Pakistan has repeatedly accused India of arming and training the Balochistan Liberation Army (BLA), a militant outfit responsible for several guerrilla attacks on security installations and Chinese workers in Balochistan. Claiming that Pakistan’s present army chief, General Asim Munir, was reversing the policy of appeasing India pursued by his predecessor, General Qamar Javed Bajwa, Siddiqua noted:
It’s not just that Munir is more traditionally hawkish toward India, he needs to build his image of being steadfast and become more likable among his soldiers and officers, who are distracted due to the Imran Khan factor. While Munir has the entire country, its judiciary, civil bureaucracy, the media, and the political system firmly under his thumb, none of this has brought him the popularity that he imagined was possible.
In the absence of any empirical evidence, it is hard to state with any certainty whether Pakistan sponsored the Pahalgam terrorist attack. Likewise, one can not substantiate or verify Siddiqua’s claims. However, a resumption of jihadist propaganda, with clear state-patronage, in PaJK has been ominously visible since 2024.

| Stated problem 1 |
Pick out every line in the entries below that contains the word "screenshot", and note that case counts.

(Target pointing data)
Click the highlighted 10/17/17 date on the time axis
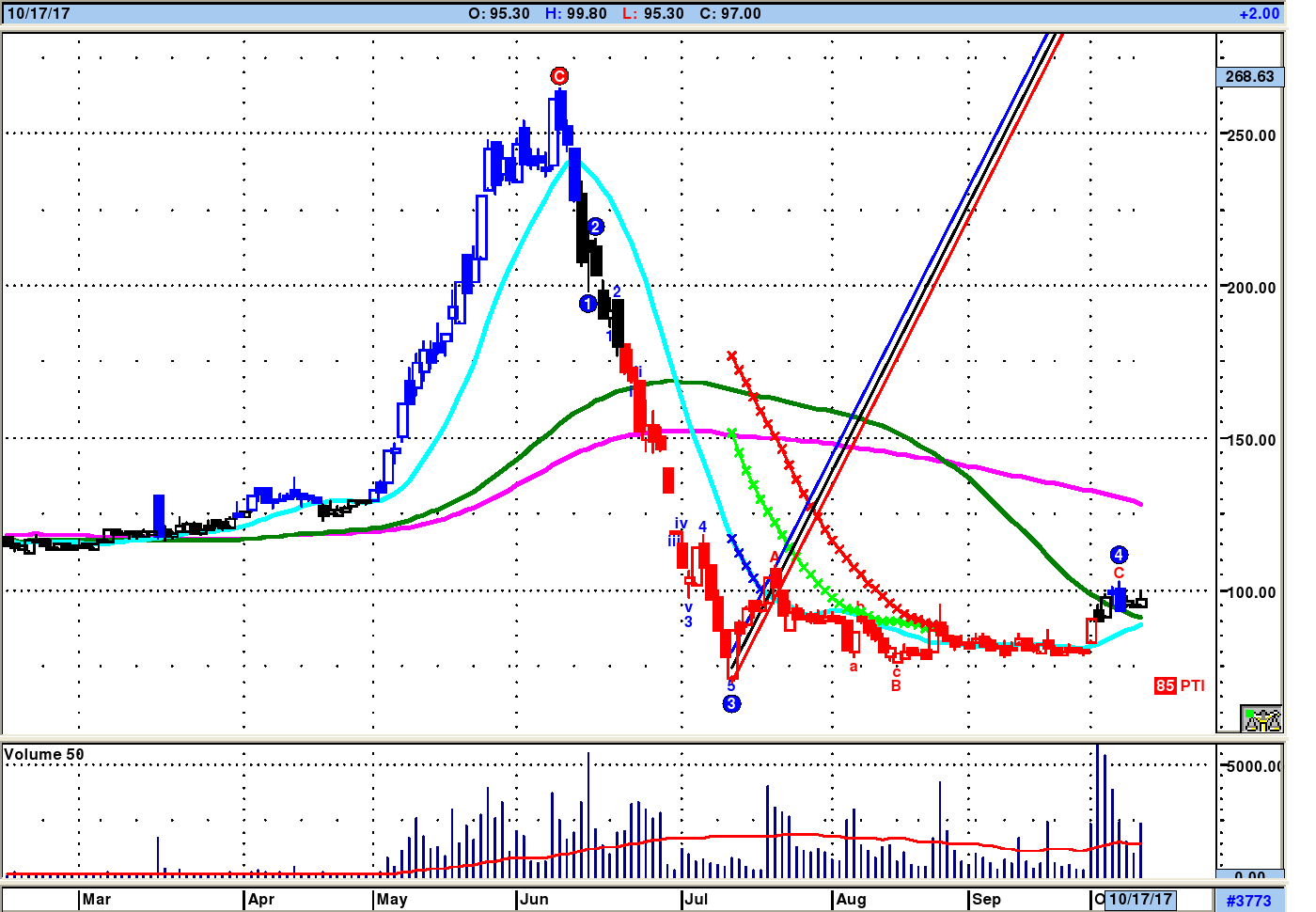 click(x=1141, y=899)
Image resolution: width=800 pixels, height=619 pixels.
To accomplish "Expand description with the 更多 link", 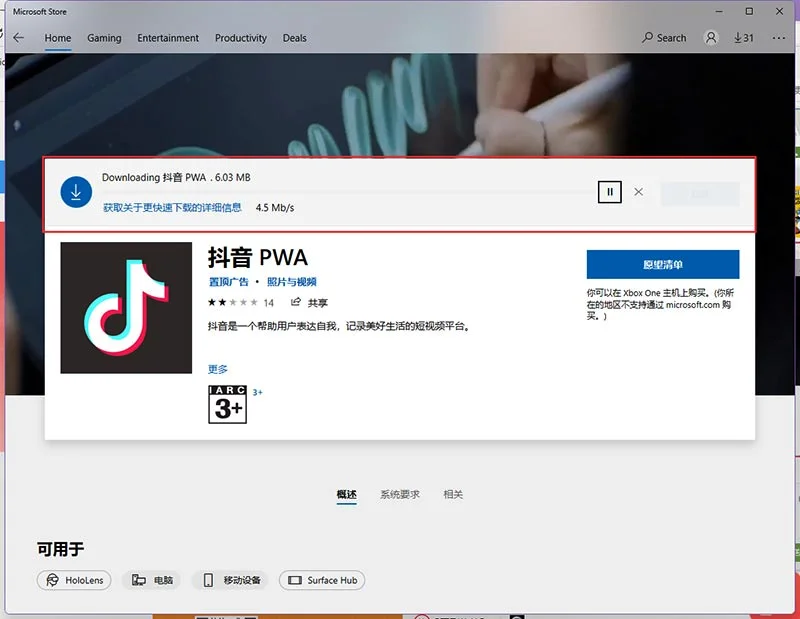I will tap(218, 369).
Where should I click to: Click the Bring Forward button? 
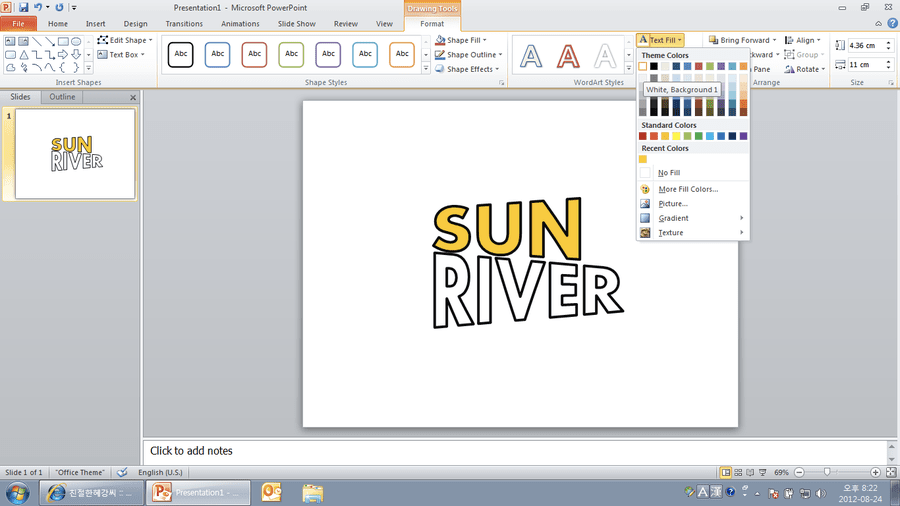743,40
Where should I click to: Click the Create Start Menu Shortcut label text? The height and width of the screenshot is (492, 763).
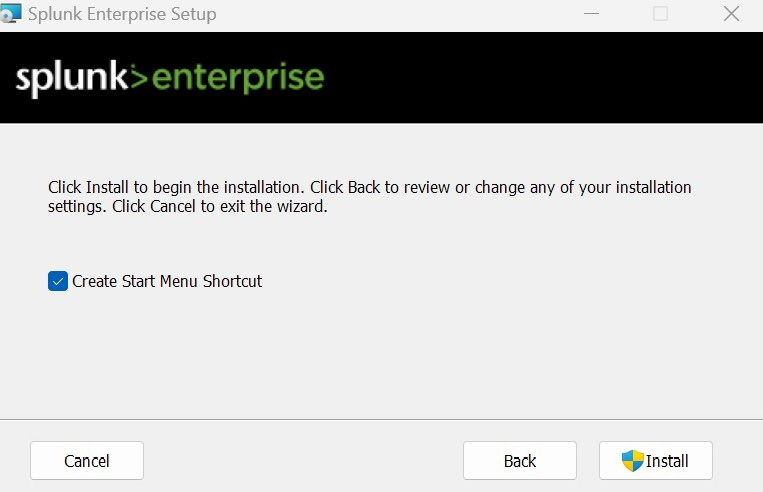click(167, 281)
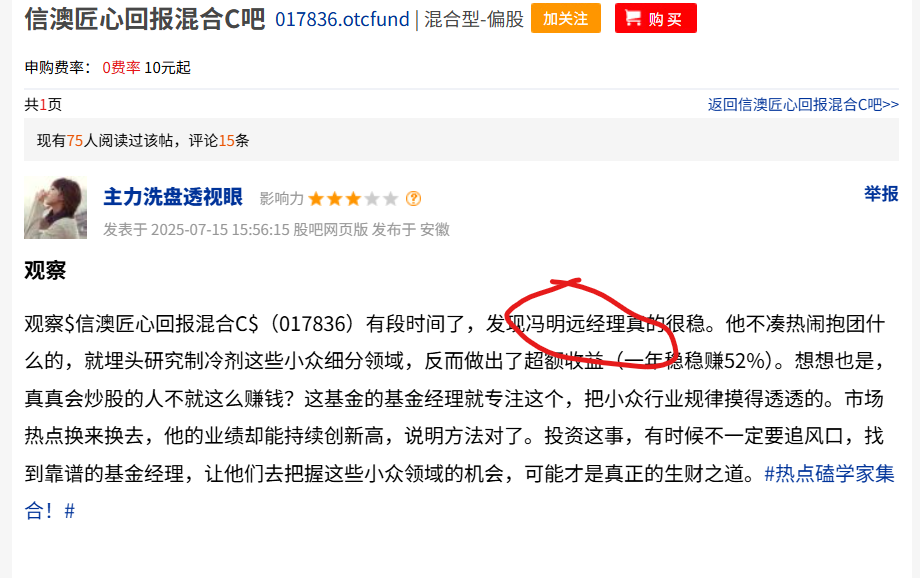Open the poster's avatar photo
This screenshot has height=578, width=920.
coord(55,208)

| Stated problem 2 |
Print the part of the text on Pakistan and India starting with "In the absence" and going on through "visible since 2024.".

| Correct output 1 |
Where should I click to: Click the Create Start Menu Shortcut label text? The height and width of the screenshot is (492, 763).
This screenshot has height=578, width=920.

| Correct output 2 |
In the absence of any empirical evidence, it is hard to state with any certainty whether Pakistan sponsored the Pahalgam terrorist attack. Likewise, one can not substantiate or verify Siddiqua’s claims. However, a resumption of jihadist propaganda, with clear state-patronage, in PaJK has been ominously visible since 2024.